In a cafe in the Khadariya district four friends, a cross-section of Baghdad society spanning two generations, sat down on Friday night to talk about the court appearance of Saddam. A fifth man was present, taking notes: The Observer's translator in Baghdad. When Iraqis speak to Iraqis - and not to western journalists - they say different things.

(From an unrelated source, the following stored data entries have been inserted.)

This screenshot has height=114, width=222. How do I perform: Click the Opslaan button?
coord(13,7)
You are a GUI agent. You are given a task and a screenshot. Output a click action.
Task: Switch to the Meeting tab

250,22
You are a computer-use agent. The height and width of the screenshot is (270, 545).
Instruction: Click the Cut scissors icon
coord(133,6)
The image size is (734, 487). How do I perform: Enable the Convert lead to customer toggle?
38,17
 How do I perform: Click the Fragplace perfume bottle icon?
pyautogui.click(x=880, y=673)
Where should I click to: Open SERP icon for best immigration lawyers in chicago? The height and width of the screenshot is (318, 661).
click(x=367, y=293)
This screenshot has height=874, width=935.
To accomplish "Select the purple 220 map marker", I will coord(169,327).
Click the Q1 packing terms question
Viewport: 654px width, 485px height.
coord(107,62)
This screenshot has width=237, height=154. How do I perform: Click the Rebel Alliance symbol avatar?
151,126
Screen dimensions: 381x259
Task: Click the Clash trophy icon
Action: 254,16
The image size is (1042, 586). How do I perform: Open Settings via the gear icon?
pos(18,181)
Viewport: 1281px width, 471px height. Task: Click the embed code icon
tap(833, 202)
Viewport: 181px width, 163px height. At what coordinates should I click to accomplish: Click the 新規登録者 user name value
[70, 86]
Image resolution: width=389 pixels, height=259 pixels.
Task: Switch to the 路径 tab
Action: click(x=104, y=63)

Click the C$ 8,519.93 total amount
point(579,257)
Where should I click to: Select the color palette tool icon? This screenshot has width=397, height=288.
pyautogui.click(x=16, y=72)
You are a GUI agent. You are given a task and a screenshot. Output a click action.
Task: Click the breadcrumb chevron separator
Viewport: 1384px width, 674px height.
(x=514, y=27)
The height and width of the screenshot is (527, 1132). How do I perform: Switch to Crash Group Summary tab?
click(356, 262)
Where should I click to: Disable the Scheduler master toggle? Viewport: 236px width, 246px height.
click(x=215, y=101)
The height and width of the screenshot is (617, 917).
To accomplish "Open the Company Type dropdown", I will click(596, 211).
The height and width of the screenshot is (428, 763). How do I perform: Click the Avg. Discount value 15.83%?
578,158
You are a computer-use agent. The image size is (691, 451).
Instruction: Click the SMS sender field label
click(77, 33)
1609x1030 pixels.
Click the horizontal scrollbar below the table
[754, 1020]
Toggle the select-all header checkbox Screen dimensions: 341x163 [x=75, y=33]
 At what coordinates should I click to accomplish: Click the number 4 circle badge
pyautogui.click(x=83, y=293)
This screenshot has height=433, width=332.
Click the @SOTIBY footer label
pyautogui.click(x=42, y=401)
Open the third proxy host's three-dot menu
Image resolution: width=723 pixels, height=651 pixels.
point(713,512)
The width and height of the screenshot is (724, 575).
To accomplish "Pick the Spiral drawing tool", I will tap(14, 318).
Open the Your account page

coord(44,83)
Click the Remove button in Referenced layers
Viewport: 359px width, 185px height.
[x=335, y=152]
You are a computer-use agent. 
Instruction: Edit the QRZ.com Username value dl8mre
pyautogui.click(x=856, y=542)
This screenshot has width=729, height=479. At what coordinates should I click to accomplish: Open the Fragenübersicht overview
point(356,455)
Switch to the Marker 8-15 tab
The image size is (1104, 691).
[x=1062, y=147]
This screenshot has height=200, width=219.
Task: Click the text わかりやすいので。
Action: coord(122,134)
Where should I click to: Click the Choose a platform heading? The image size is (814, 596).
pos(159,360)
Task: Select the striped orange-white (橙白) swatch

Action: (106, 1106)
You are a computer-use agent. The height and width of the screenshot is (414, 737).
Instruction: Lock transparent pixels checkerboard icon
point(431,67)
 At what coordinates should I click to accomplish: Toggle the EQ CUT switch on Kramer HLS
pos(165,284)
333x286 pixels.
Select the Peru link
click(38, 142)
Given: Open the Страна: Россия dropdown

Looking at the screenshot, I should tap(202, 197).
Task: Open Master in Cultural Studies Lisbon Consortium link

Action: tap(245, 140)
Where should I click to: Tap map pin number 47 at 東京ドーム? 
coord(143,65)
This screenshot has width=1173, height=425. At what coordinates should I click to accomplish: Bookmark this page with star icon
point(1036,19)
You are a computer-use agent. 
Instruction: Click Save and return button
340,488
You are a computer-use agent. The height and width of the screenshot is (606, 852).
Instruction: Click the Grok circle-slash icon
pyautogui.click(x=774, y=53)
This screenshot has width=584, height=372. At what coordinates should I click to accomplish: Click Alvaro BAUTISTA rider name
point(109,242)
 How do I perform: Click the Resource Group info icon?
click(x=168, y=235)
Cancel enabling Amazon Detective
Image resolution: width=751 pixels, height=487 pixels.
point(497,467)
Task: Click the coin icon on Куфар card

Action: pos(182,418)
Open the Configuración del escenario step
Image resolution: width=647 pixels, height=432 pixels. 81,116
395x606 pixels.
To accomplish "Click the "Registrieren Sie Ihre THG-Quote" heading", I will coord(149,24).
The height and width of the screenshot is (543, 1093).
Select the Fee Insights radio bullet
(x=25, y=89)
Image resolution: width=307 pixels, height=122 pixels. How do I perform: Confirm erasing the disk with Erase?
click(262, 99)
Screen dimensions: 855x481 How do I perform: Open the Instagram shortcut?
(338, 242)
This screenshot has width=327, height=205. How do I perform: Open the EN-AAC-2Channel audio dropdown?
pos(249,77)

These are men, with one exception, who despise Saddam Hussein, and yet they equally hate the process that is bringing him to trial. Yousef Ali, a 40-year-old agricultural engineer, speaks first. 'I would like to see Saddam get a fair trial with a lawyer,' he says, pointing to the fact that Saddam has so far not had legal representation or even, apparently, access to lawyers. 'I would like to feel that something has changed from the former regime.'

Jamal Hamed, also 40, speaks next. 'I consider it to be totally illegitimate. It is a false tribunal and illegal.' He is a Saddam supporter, but also a deserter from the army, jailed for eight months. 'Whatever he did against the Kuwaitis, he did for a good reason.'

Mohammed Hamza is in his mid-20s. He repairs TVs. 'I felt sorry for him. I cannot explain why. But I felt it was wrong. I felt he should be tried under an elected government and not like this. It felt like a media spectacle - like propaganda. They only showed the parts where he was arrogant or angry.' [complete article]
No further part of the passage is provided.